EXTRACT TO READ →
I have really enjoyed this module and it has boosted my motivation by giving me some new inspiration. It introduced me to some new processes and reminded me of some old ones. On reflection I have realised that I do not experiment and play enough. Being a mature student my time management is always a challenge, but I have realised that I need to find time to explore new things. I am an ex-civil servant with roughly 30 years administration experience, where I have always needed to be methodical and precise in my work and they are hard habits to break. I recently came across this quote by Sir Ken Robinson, “If you’re not prepared to be wrong, you’ll never come up with anything original” and that sums up how I feel, I weigh up what I am going to do and only proceed when I am confident that I can achieve it. This module has given me the foundation of new ideas, processes and technologies but it is now that I need to go away and explore them further.

Finally, this module has given me the chance to meet people from other subject areas and the group presentations were a great opportunity to see how other students would implement what they have learned, which gave an alternative perspective.

2.5D Construction with large CNC machine

I decided that producing a file in Rhino to use in conjunction with the large CNC machine, was a little bit adventurous with my knowledge of the software so far. So with a little help I created a file to cut two large circular frames approximately 4 foot across, rather than a slot together object.

These frames would act like a large embroidery hoop and enable me to stretch a large piece of calico over the frame, as part of my seed project highlighting the issue of the acidification of the ocean.

Scan and 3D Printing with Ingrid Murphy

The group used a combination of Cubify Sense and 123D Catch to scan each other. I used 123D Catch with my partner, which involves taking up to 60 photographs of the subject. It is best to avoid reflective surfaces as this can affect the quality of the scan when the images are linked together. Also you need to be as steady as possible taking the photographs walking around the subject and include angles from above and from below. Once you have the photographs you can upload them to an Autodesk account. This can take a little while to process but soon you will get a 3D scanned image that you can open in software such as Meshmixer, where you can alter or customize you image. You can then upload your image into Replicator G software for printing by Makerbot. See my 3D printed ‘mini me’.

COLLECTED MATERIAL →
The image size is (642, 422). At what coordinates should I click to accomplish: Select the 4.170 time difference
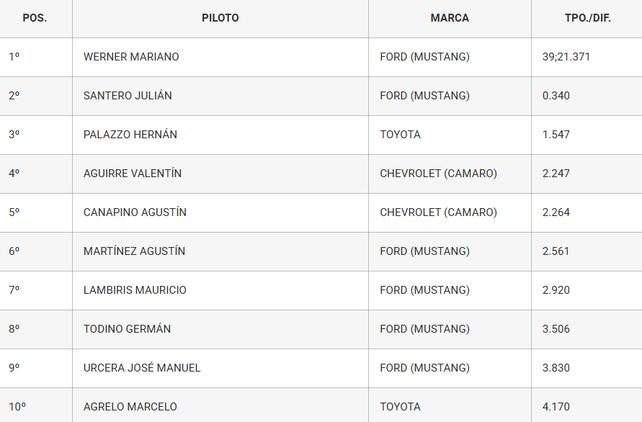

QUESTIONS TO ANSWER →
1) Why does the module reflection advise avoiding reflective surfaces when scanning with 123D Catch? Answer in one to three sentences.
2) Write the next part of the module reflection, starting after its last sentence.

ANSWERS FOR THE EXERCISE →
1) Reflective surfaces can lower the quality of the scan when the photographs are linked together.

2)
I saw a 3D printed image that had been scanned using Cubify Sense and the quality looked so much better, so I plan to do this process again using the Cubify Sense to compare my results.

Introduction to 2.5D Construction – Jon Pigott

Today was exciting to learn of the potentials of the large CNC machine in the FAB Lab.
Looking online at websites such as there are many files available to download and use to produce flat pack and slot together items.

When using online files you need to consider the thickness of the material they have used and ensure it is comparable with the material you are using as this will effect whether they slot together perfectly or not. The other consideration is the drill bit size as this will produce a slightly rounded edge and you may need a file to make the cut more precise.

The downloadable files are a good starting point they are obviously limiting, but as you gain in confidence you can use packages such as Rhino to produce your own designs. Rhino is industry standard and has the capabilities to be quite sophisticated, so you have to have a good knowledge to use it. However you could use Adobe Illustrator to trace your image into the software and save it as a DXF file. This can then be imported into Artcam for the large CNC machine or Coral draw for laser cutting.

There is a developmental version of Rhino for the Mac which would be a good opportunity to experiment and learn how to create 2D and 3D files.

Another website that is worth a look is

I know that the lack of experience with Rhino will be a challenge, but the potential of this technology is very inspiring, so I intend to explore the opportunities further.